Die unklare Rechtslage hat inzwischen dazu geführt, dass die EU-Kommission die Regierung in Athen aufgefordert hat, mehr Anstrengungen beim Ausbau des Asylsystems zu unternehmen, da die humanitäre Lage der Flüchtlinge „besorgniserregend“ sei, wie EU-Innenkommissarin Malmström sagte.

Unter dem Deckmantel der Humanität verbirgt sich jedoch eine knallharte Durchsetzung der Interessen der binneneuropäischen Staaten, in erster Linie Deutschlands. Der Anstieg der Asylbewerberzahlen in Deutschland wird von der deutschen Regierung direkt den griechischen Behörden angelastet. Stellvertretend erklärte Wolfgang Bosbach (CDU), Vorsitzender des Bundestagsinnenausschusses, dass die „EU und Deutschland ein überragendes Interesse daran haben, dass die Drittstaatenregelung nicht ausgehebelt wird“.

Bosbach sieht wie Malmström im geplanten Grenzzaun nur einen Mosaikstein in der Flüchtlingsabwehr. „Ob der Zaun dauerhaft ein geeignetes Mittel ist, um der Flüchtlingsströme Herr zu werden, dahinter mache ich ein großes Fragezeichen“, erklärte Bosbach gegenüber der Frankfurter Rundschau. Die EU müsse „die Ursachen für Flucht an der Wurzel packen“.

DATENEINTRÄGE:
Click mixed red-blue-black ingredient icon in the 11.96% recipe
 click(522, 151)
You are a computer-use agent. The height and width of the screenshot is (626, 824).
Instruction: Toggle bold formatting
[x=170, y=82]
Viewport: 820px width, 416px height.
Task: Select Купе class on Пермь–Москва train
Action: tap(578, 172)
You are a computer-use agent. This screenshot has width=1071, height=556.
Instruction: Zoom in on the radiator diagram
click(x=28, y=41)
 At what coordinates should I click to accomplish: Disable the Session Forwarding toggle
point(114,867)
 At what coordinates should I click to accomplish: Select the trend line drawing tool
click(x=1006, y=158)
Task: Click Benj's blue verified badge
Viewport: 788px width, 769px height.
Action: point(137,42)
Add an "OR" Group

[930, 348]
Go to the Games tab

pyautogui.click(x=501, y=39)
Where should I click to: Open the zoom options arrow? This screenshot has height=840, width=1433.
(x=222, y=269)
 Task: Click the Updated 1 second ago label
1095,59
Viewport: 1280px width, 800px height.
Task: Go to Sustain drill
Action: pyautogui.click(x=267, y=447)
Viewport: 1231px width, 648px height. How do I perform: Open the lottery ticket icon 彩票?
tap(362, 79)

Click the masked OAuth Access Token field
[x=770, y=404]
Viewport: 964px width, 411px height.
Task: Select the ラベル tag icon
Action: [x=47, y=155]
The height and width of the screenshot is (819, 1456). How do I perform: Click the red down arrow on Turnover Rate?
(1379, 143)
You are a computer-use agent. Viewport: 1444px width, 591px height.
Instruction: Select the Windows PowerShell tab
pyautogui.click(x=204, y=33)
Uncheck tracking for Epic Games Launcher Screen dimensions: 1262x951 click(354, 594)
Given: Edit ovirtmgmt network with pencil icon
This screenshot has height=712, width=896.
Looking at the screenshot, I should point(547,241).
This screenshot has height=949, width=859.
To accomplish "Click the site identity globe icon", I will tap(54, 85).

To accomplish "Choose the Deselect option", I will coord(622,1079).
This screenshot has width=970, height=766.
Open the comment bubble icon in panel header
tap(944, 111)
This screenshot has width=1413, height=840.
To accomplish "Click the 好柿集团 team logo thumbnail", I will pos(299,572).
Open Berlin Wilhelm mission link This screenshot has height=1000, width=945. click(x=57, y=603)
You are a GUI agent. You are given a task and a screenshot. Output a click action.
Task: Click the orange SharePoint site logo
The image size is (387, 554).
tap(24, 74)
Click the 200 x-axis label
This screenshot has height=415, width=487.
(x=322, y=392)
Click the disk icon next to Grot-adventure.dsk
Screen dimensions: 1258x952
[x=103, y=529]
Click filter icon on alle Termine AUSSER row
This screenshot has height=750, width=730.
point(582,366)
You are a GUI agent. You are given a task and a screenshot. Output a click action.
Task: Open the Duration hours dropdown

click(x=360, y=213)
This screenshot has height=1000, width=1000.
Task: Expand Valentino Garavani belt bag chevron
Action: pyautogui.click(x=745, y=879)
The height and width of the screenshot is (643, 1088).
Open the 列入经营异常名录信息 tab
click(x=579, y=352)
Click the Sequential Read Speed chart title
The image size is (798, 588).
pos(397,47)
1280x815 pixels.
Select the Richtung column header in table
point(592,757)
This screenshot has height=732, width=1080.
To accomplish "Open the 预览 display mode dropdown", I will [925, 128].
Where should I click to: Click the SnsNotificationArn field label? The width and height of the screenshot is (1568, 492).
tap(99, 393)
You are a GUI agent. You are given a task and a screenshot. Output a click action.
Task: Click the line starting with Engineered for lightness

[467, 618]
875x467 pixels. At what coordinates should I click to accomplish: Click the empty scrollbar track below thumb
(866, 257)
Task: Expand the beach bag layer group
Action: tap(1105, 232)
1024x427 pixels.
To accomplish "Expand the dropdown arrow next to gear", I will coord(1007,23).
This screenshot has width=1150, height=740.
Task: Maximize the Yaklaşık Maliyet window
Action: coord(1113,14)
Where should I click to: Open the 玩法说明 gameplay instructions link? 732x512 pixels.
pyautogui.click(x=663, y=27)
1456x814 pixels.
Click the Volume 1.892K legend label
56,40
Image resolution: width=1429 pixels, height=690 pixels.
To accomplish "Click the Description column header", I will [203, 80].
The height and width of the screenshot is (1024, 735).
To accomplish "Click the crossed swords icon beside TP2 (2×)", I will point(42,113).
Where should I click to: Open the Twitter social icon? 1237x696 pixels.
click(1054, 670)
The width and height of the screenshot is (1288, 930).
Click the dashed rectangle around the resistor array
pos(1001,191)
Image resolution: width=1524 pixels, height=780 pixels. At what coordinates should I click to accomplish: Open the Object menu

ANFORDERUNGEN:
1 – Welchen Vorsitz hat Wolfgang Bosbach laut dem Auszug über die Flüchtlingspolitik inne?
2 – Setze den Auszug über die Flüchtlingspolitik im Anschluss an seinen letzten Satz fort.
Die Liste hat mit dem Auszug über die Flüchtlingspolitik nichts zu tun.

ANTWORTEN UNTEN:
1 – Er ist Vorsitzender des Bundestagsinnenausschusses.

2 –
Gemeint ist damit eine vollständige Abschottung der Grenze und die Abwehr der Flüchtlinge, bevor sie überhaupt die EU erreichen. Notwendig sei, so Bosbach, eine enge Zusammenarbeit zwischen der EU, Griechenland und Drittstaaten, wobei er der Türkei vorwarf, „kein gesteigertes Bedürfnis zu haben, dass die Migrantenströme nicht nach Griechenland kommen“. Die türkische Regierung wird dabei gezielt unter Druck gesetzt, konsequent gegen Flüchtlinge vorzugehen, um die EU-Beitrittsverhandlungen mit der Türkei weiter zu verschleppen.

Für die Menschenrechtsverletzungen gegenüber den Flüchtlingen sind die europäischen Staaten, die auf Durchsetzung des Dublin-II-Abkommen pochen und vor den Zuständen in den griechischen Lagern und an der Grenze die Augen verschließen, genauso verantwortlich wie die griechische Regierung.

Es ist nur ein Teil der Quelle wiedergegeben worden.